[Exercise]:
Please rewrite the lines from the one containing "At what coordinates" through the end of the records, inclusive, replacing "Select" with "Choose" and leaving everything else unchanged. Omit the pictures.

[Begin Data section]

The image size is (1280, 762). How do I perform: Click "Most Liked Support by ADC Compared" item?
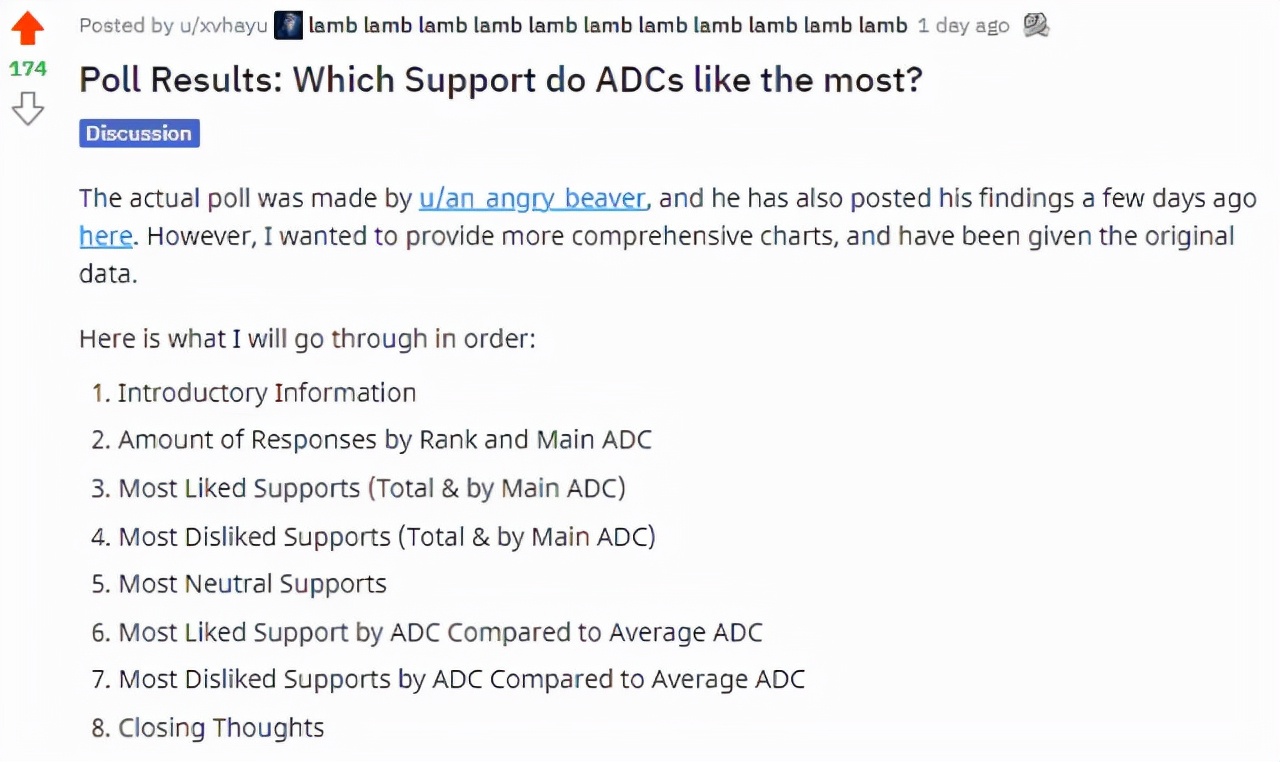click(x=440, y=632)
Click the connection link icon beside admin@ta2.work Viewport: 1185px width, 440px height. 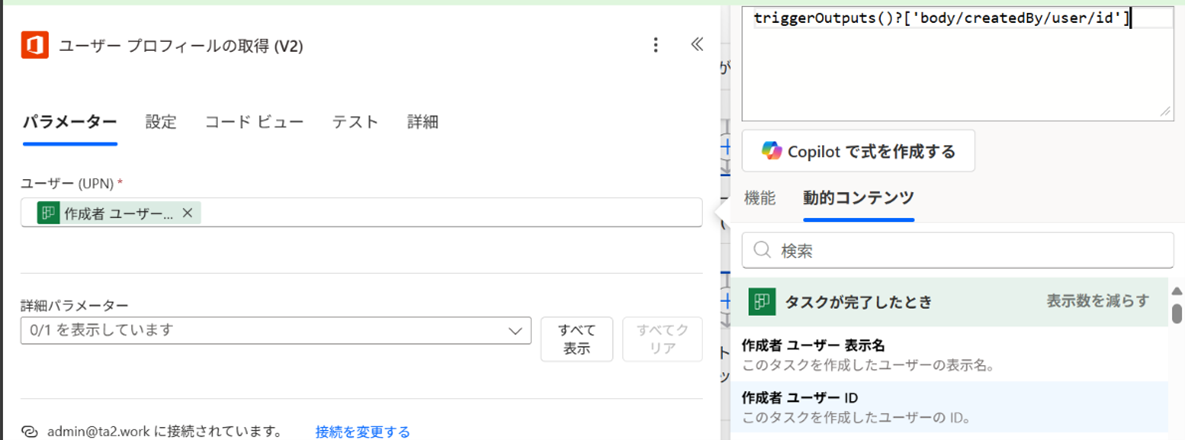pos(30,432)
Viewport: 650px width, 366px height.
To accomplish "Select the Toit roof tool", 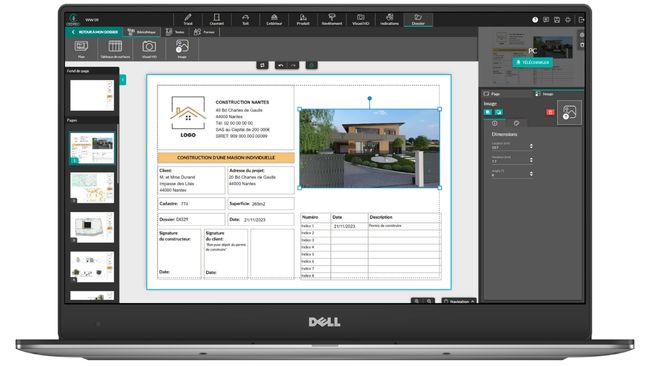I will 245,19.
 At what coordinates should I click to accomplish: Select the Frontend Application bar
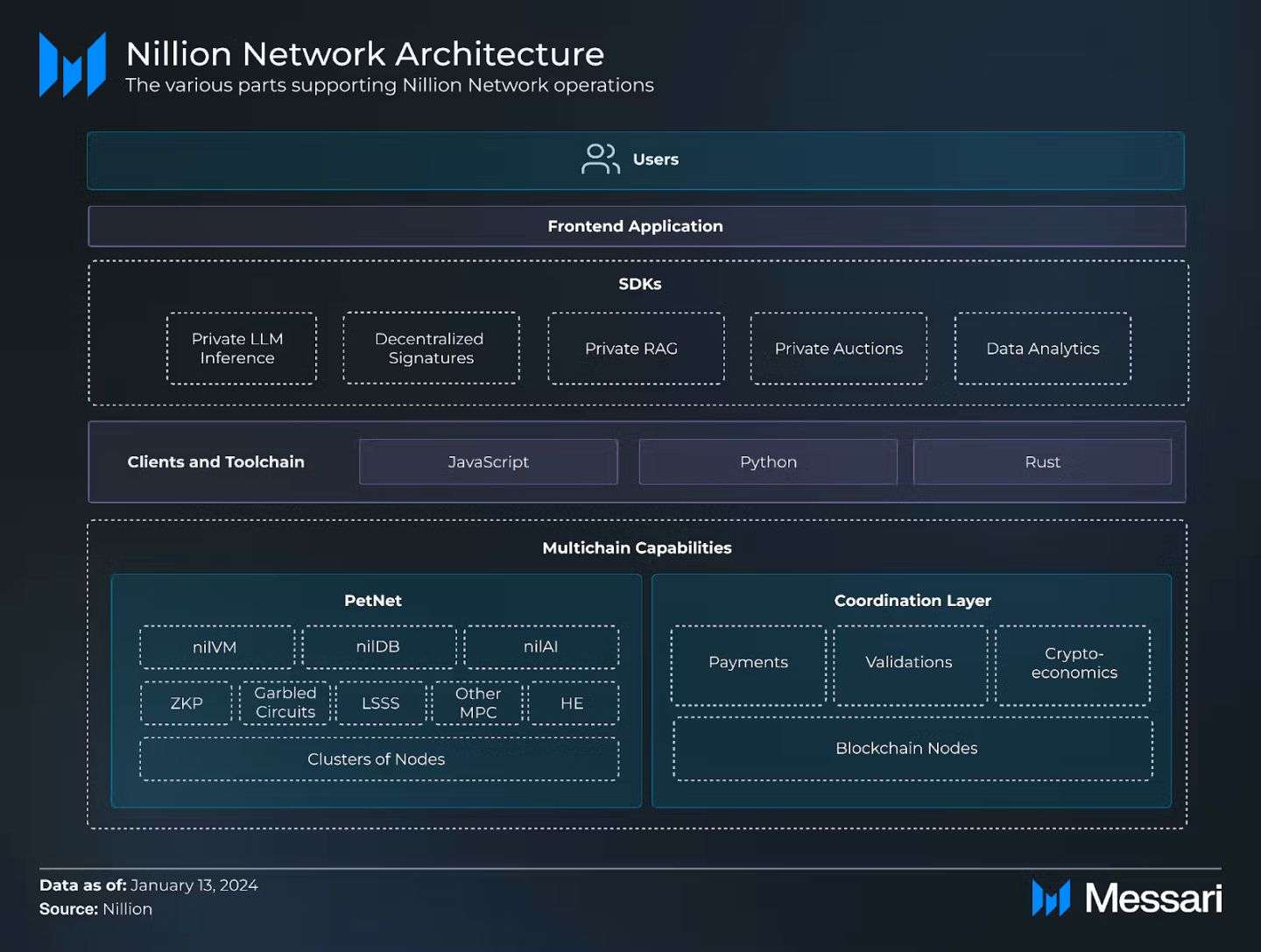pos(637,226)
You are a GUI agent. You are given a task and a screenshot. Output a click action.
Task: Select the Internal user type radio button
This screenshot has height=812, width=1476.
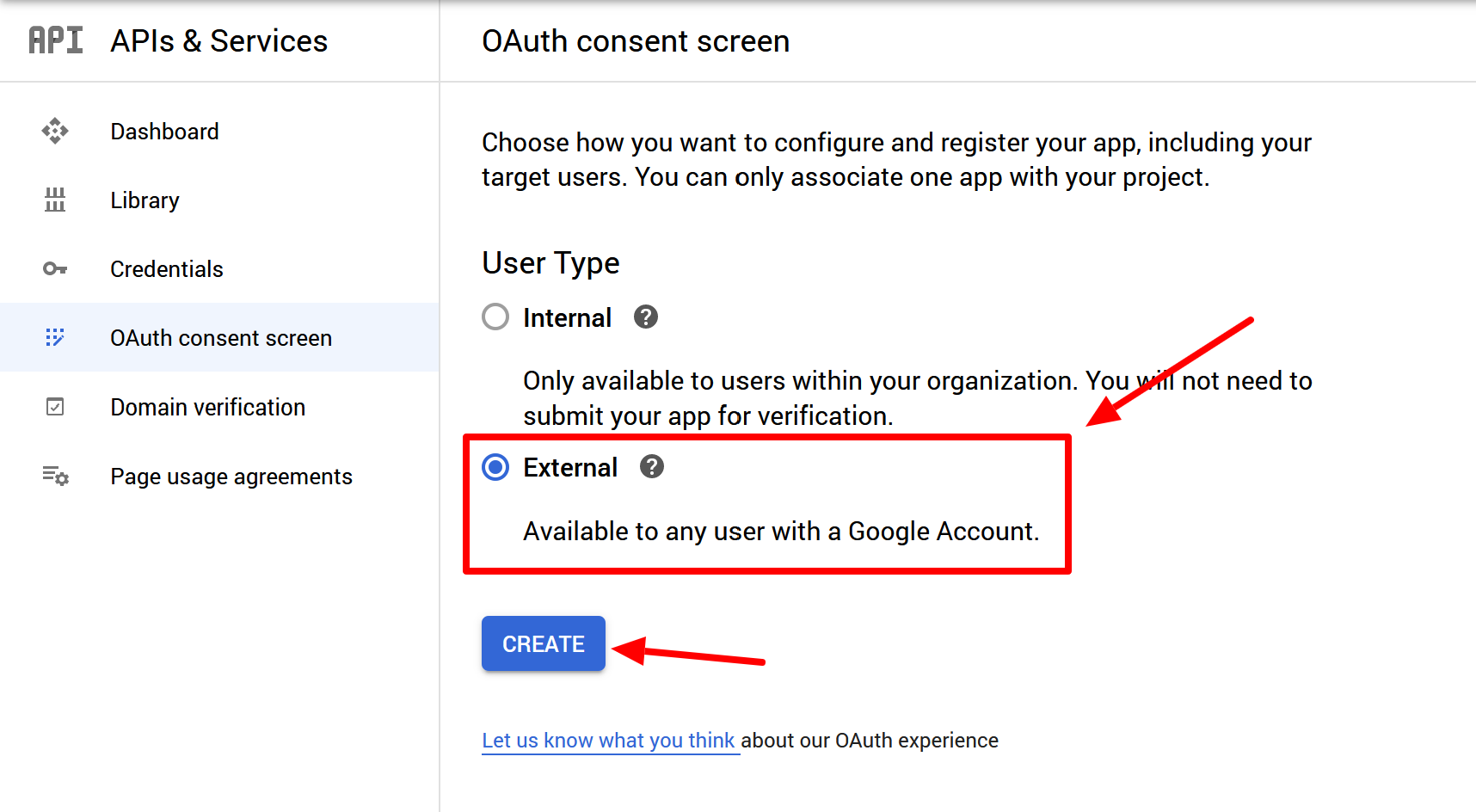(495, 317)
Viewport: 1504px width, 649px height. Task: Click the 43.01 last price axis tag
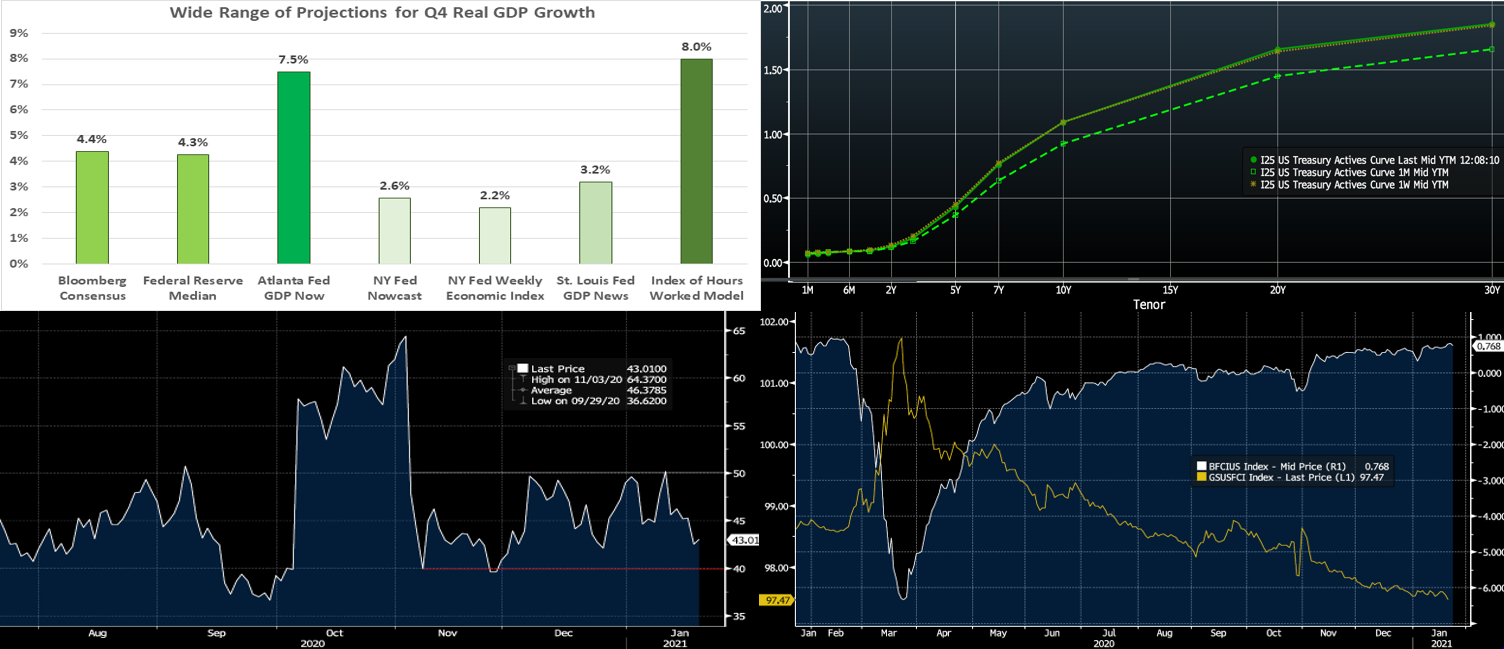point(745,540)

[End Data section]

[Answer for the task]:
 At what coordinates should I click to accomplish: Choose the Frontend Application bar
pos(637,226)
You are a GUI agent. You are given a task and a screenshot. Output a click action.
Task: Choose the Internal user type radio button
This screenshot has height=812, width=1476.
(495, 317)
Viewport: 1504px width, 649px height. Task: Click the 43.01 last price axis tag
point(745,540)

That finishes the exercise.